33. The apparatus according to claim 32, wherein, The device further includes: The fourth sending module is configured to send indication information indicating the location of the target UE to the second network function of the core network.
34. The apparatus according to claim 32, wherein, The location of the observer UE is determined by the third network function based on the location request (MO-LR) initiated by the mobile station triggered by the observer UE. or, The location of the observer UE is determined by the third network function, which is triggered by the network-initiated location request (NI-LR) of the observer UE's Access and Mobility Management Function (AMF).
35. The apparatus according to any one of claims 31 to 34, wherein, The cooperative ranging conditions include at least one of the following: The target UE is not within network coverage area; The target UE is a UE of a predetermined type; The positioning accuracy of the target UE did not reach the preset accuracy.

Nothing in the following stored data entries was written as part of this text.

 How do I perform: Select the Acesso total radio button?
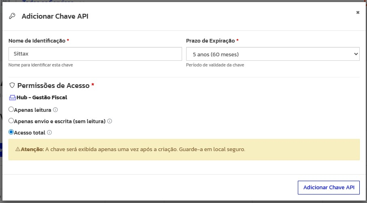pos(11,132)
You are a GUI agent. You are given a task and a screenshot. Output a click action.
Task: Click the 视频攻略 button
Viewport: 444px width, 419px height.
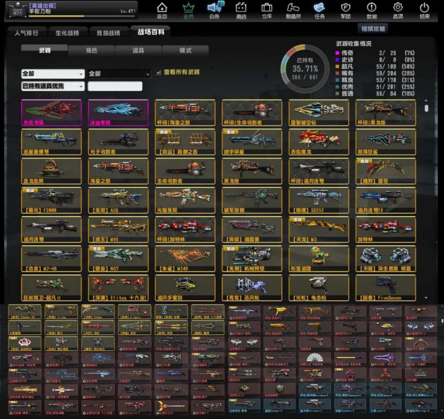[x=373, y=28]
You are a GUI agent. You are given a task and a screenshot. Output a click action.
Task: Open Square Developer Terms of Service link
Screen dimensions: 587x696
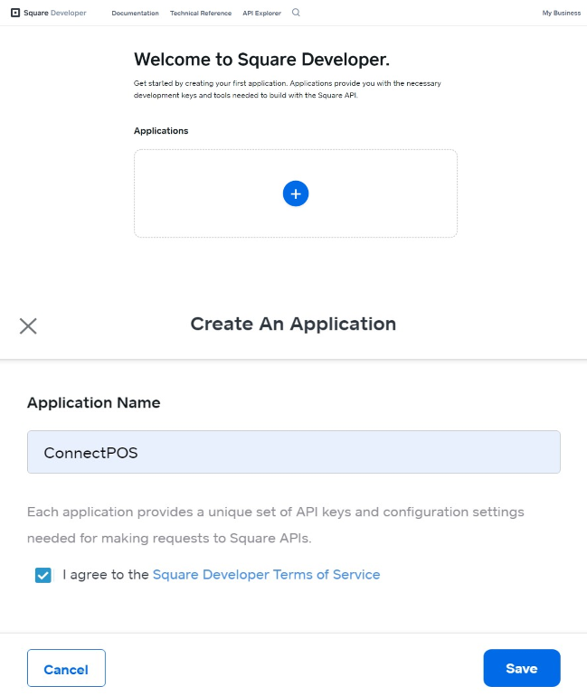click(267, 574)
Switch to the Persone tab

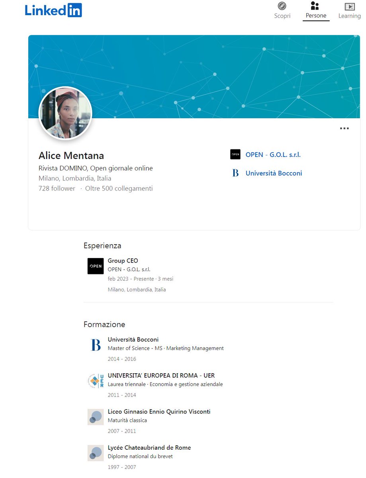316,11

36. A cooperative ranging device, wherein, Applied to an observer user equipment (UE), the device includes: The seventh receiving module is configured to receive ranging instructions from the second network function of the core network and to perform cooperative ranging on target UEs that meet the cooperative ranging conditions within a time threshold. The fifth sending module is configured to send the ranging results to the second network function of the core network; The ranging result is sent by the second network function in response to a first positioning service request from the first network function of the core network. The first positioning service request instructs the target UE to perform cooperative ranging through the plurality of observer UEs. The first positioning service request includes latency information, which is used to indicate the duration threshold for the observer UE to discover the target UE during the cooperative ranging process. The observer UE is determined by the first network function in response to the target UE meeting the cooperative ranging conditions.

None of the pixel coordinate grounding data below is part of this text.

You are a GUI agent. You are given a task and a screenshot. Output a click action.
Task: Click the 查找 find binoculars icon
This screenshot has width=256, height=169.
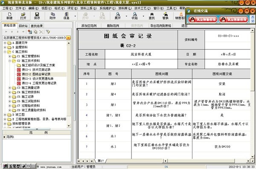click(x=151, y=16)
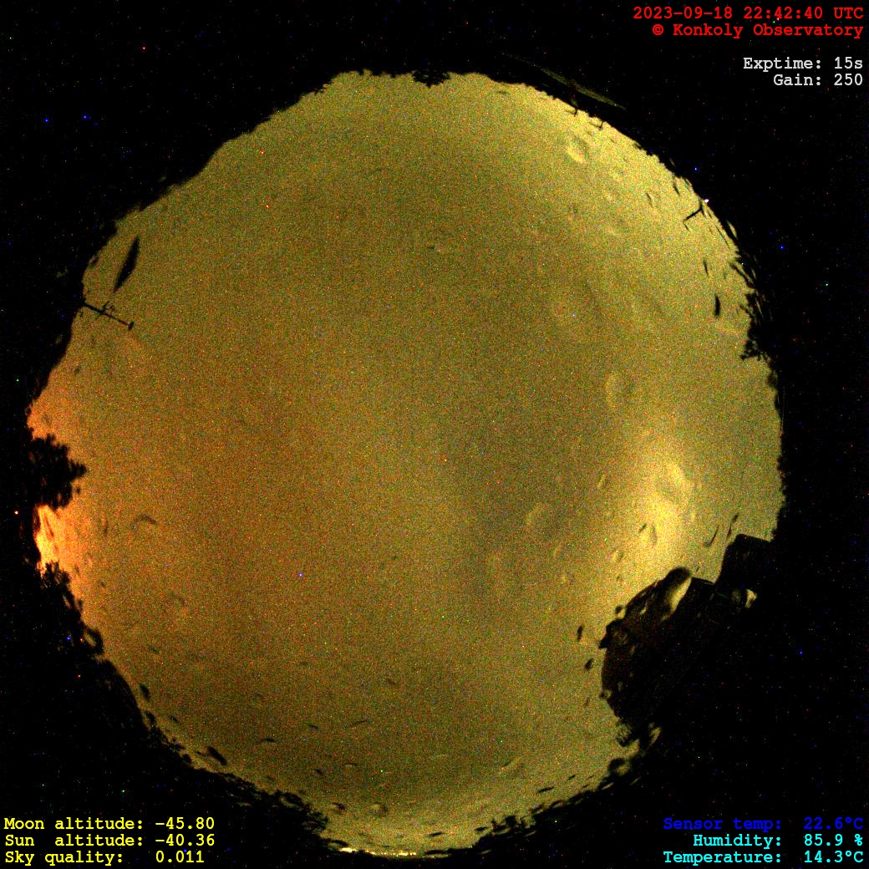Click the antenna silhouette on left horizon
The height and width of the screenshot is (869, 869).
108,313
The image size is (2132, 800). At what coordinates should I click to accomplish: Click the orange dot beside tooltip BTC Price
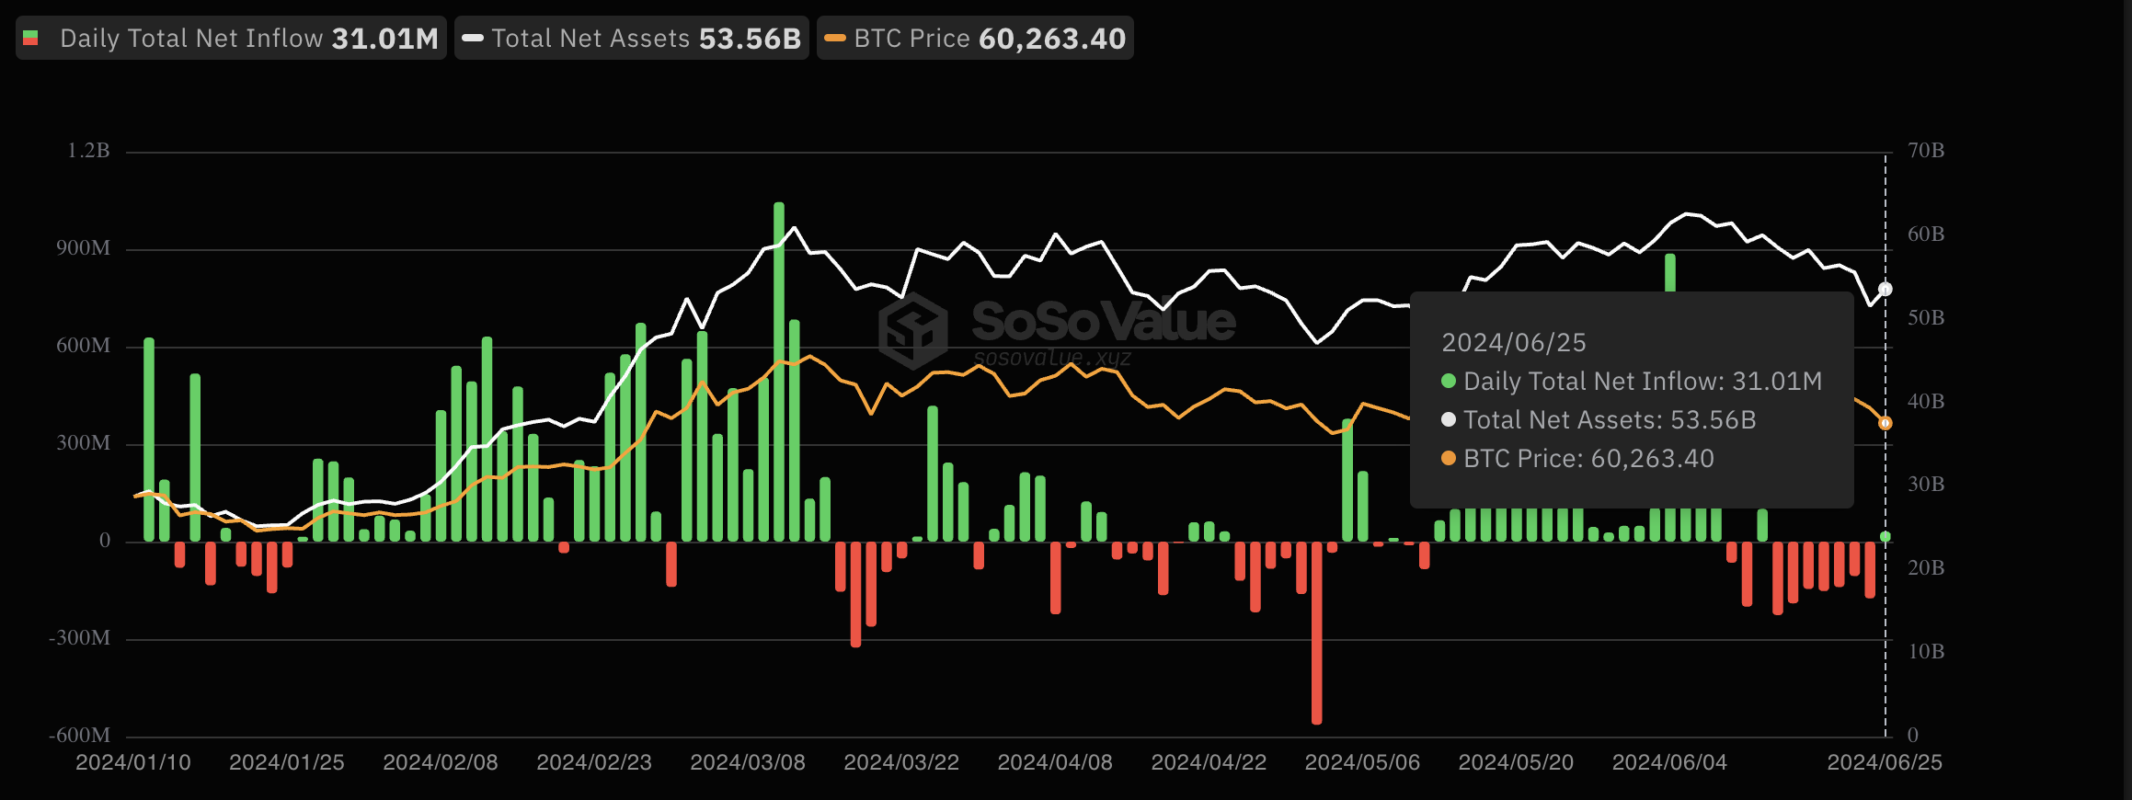coord(1449,458)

37. The apparatus according to claim 36, wherein, The device also includes, The sixth sending module is configured to send a discovery notification to the first function of the core network in response to the observer UE discovering the target UE during the cooperative ranging process.
38. The apparatus according to claim 36 or 37, wherein, The cooperative ranging conditions include at least one of the following: The target UE is not within network coverage area; The target UE is a UE of a predetermined type; The positioning accuracy of the target UE did not reach the preset accuracy.
39. A communication device apparatus, comprising a processor, a memory, and an executable program stored in the memory and executable by the processor, wherein, When the processor runs the executable program, it performs the steps of the cooperative ranging method as described in any one of claims 1 to 5, or the steps of the cooperative ranging method as described in any one of claims 6 to 11, or the steps of the information transmission method as described in any one of claims 12 to 16, or the steps of the cooperative ranging method as described in any one of claims 17 to 19.
40. A storage medium having an executable program stored thereon, wherein, When the executable program is executed by the processor, it implements the steps of the cooperative ranging method as described in any one of claims 1 to 5, or the steps of the cooperative ranging method as described in any one of claims 6 to 11, or the steps of the information transmission method as described in any one of claims 12 to 16, or the steps of the cooperative ranging method as described in any one of claims 17 to 19.